Count how many lines of the data below contain the string "label"; the reply should be that number alone.

··· INPUT

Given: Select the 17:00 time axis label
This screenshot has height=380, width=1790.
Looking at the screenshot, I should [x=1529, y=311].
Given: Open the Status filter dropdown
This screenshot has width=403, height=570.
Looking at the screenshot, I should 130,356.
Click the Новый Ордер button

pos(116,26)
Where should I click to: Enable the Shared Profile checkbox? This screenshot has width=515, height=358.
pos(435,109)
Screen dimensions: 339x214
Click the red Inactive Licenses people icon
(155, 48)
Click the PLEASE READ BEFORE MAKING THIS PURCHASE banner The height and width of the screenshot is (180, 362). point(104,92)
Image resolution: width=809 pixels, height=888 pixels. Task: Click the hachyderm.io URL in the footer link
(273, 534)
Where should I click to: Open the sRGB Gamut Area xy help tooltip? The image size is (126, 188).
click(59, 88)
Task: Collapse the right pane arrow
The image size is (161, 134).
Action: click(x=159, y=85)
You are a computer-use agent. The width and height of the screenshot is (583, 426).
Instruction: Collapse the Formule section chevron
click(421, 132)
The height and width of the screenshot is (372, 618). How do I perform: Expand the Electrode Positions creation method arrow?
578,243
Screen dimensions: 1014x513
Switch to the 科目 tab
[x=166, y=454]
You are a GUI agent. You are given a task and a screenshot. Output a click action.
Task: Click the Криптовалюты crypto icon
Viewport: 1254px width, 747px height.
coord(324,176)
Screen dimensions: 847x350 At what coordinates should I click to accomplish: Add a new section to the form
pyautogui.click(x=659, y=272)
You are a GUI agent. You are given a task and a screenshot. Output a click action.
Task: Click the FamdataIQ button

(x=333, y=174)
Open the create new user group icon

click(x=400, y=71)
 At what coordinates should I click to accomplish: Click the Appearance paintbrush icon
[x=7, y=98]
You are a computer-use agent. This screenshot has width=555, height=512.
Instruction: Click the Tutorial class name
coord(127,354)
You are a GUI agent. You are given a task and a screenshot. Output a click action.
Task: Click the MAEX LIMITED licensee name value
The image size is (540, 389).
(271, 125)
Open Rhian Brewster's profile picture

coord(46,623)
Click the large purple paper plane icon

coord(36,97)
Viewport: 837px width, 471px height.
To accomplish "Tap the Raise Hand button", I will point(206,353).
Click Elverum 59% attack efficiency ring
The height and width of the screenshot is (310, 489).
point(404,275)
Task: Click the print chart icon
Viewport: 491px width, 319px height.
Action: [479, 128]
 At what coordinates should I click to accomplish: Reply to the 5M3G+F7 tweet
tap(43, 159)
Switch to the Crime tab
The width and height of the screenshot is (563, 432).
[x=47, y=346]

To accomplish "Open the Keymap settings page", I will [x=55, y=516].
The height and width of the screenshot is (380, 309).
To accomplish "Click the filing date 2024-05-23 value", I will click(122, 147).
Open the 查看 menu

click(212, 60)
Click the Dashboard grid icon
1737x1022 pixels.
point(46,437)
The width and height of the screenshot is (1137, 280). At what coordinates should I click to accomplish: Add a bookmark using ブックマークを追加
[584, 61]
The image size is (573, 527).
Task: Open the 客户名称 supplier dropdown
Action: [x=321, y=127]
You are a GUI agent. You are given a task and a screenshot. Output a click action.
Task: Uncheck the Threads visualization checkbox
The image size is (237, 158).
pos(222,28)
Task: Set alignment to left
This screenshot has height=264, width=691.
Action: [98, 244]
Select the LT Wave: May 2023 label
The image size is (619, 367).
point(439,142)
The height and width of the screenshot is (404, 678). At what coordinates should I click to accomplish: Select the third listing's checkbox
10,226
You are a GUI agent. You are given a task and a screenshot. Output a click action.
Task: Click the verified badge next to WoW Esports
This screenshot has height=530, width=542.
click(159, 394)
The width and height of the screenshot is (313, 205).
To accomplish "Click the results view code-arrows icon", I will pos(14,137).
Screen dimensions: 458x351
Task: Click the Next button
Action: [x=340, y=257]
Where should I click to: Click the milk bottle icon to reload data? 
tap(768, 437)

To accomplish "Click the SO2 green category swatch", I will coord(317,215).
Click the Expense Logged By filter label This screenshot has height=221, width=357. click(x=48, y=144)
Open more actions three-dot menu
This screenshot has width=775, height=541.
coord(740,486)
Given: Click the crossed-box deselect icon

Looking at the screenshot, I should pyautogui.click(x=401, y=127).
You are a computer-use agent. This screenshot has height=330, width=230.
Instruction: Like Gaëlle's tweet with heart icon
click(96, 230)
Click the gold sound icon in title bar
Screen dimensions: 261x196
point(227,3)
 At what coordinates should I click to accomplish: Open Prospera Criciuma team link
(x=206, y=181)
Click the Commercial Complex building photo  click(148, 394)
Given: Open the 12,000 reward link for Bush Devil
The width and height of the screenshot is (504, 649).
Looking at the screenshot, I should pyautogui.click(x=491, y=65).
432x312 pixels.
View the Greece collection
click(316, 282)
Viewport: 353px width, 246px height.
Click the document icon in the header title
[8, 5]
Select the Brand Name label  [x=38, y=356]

······

=== SOLUTION TO THIS TASK ===
4